RhO (D) immune globulin, or RhIG for short, is a biological class of medications primarily used in the management of Rh-negative pregnancies, which occur when the client has Rh-negative blood, while the fetus has Rh-positive blood.
The first Rh-negative pregnancy is usually not associated with complications, but in the following pregnancies, this Rh incompatibility can cause severe, life-threatening fetal complications.
What happens is that during delivery of the first Rh-negative pregnancy, some of the baby’s red blood cells can get into the client’s circulation.
Now, since the mother has Rh-negative red blood cells, her immune system recognizes the baby’s Rh-positive red blood cells as foreign, and triggers the production of anti-Rh antibodies.
At first, the mother produces IgM antibodies, which are too big to cross the placenta, therefore there are no complications during the first pregnancy.
But, over time, the mother develops IgG anti-Rh antibodies, which are smaller.
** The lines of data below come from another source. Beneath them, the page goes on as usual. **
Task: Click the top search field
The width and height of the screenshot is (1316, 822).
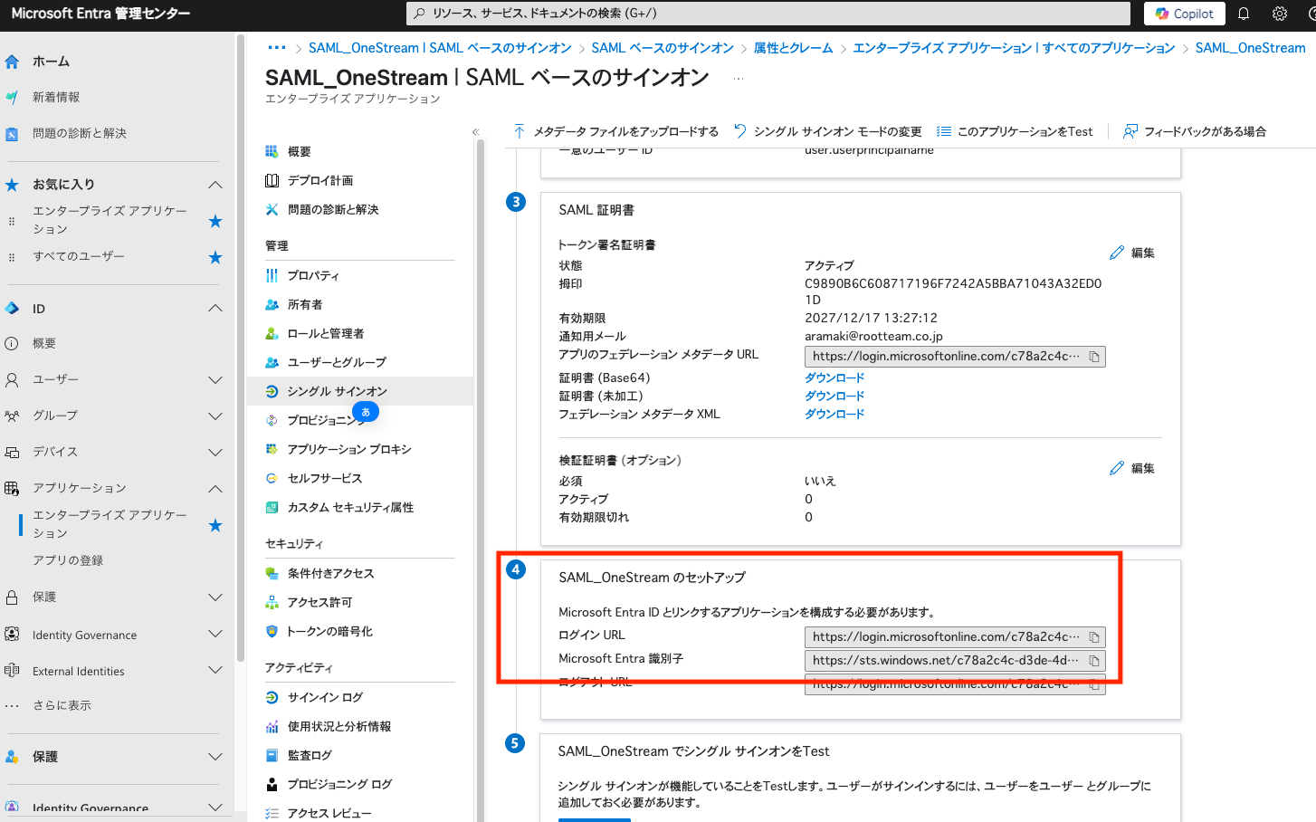Action: [x=768, y=14]
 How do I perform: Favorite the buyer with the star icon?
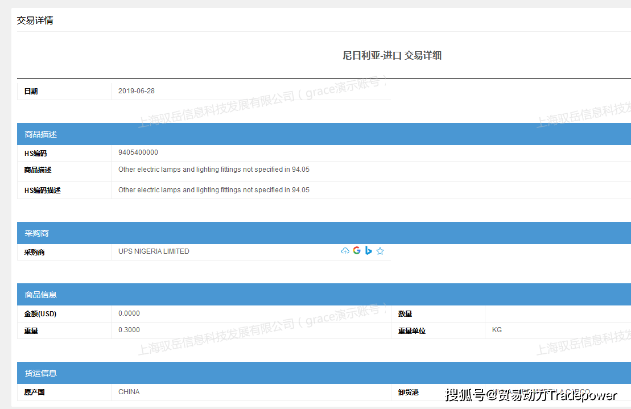(x=380, y=251)
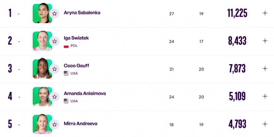
Task: Open Iga Swiatek's profile link
Action: [x=76, y=38]
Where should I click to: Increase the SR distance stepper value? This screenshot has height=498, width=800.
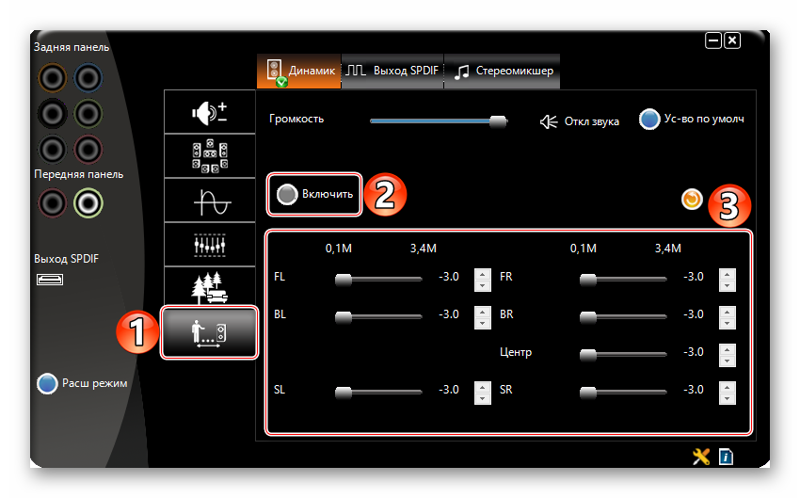click(x=727, y=385)
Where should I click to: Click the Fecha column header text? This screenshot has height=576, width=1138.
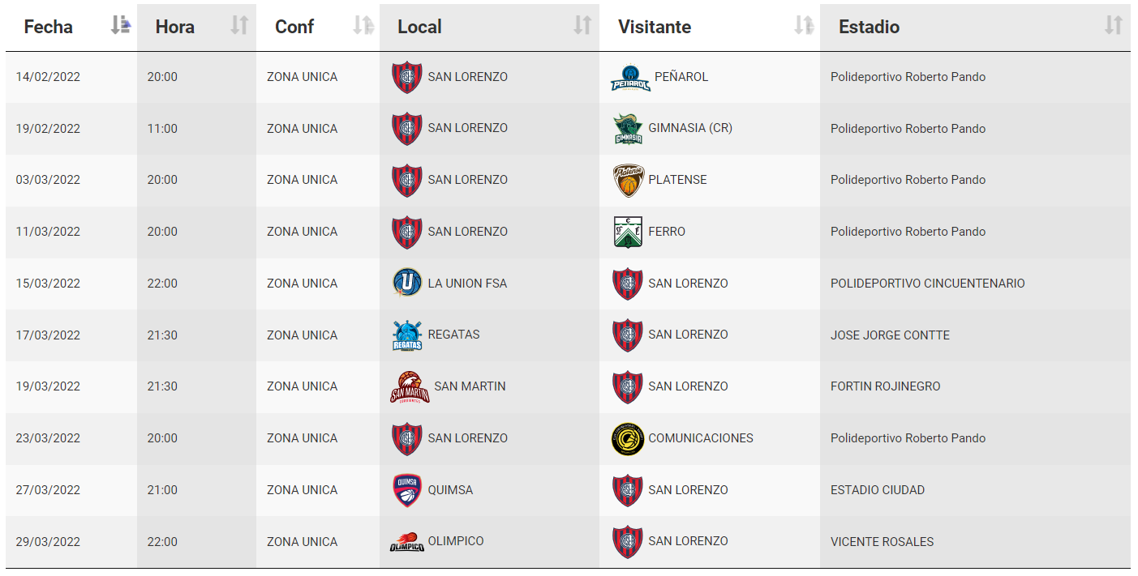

As a result, if another Rh-negative pregnancy occurs, these preformed IgG antibodies are able to cross the placenta and destroy the fetal Rh-positive red blood cells.
This process is called Rh isoimmunization, and ultimately causes hemolytic disease of the fetus and newborn, or HDFN for short.
In order to prevent Rh isoimmunization, all pregnant clients with Rh-negative blood should be given RhO (D) immune globulin, which can be administered intramuscularly.
Once RhO (D) immune globulin is administered, it suppresses the mother’s immune response and antibody formation against the fetus.
In fact, if the mother receives RhO (D) immune globulin within 72 hours postpartum, the chances of Rh isoimmunization drop to 1 or 2%.
Moreover, if the mother receives RhO (D) immune globulin at 28 weeks of gestation, and then again within 72 hours after the delivery, the chance of developing Rh isoimmunization becomes less than 1%!
Unfortunately, RhO (D) immune globulin is not effective when a client has already developed a positive antibody titer to the Rh antigen.
Finally, it’s important to note that mixing of maternal and fetal blood can occur during some obstetric complications, such as abortion, ectopic pregnancy, and placental abruption; as well as with some invasive obstetric procedures, like amniocentesis.
These cases also require the administration of RhO immune globulin to prevent the possible formation of IgG anti-Rh antibodies.
Now, the most common side effects associated with RhO (D) immune globulin administration include headache, drowsiness, and dizziness, as well as vasodilation, hypotension, or hypertension.
Additionally, clients might develop reactions at the injection site such as erythema, mild pain and discomfort.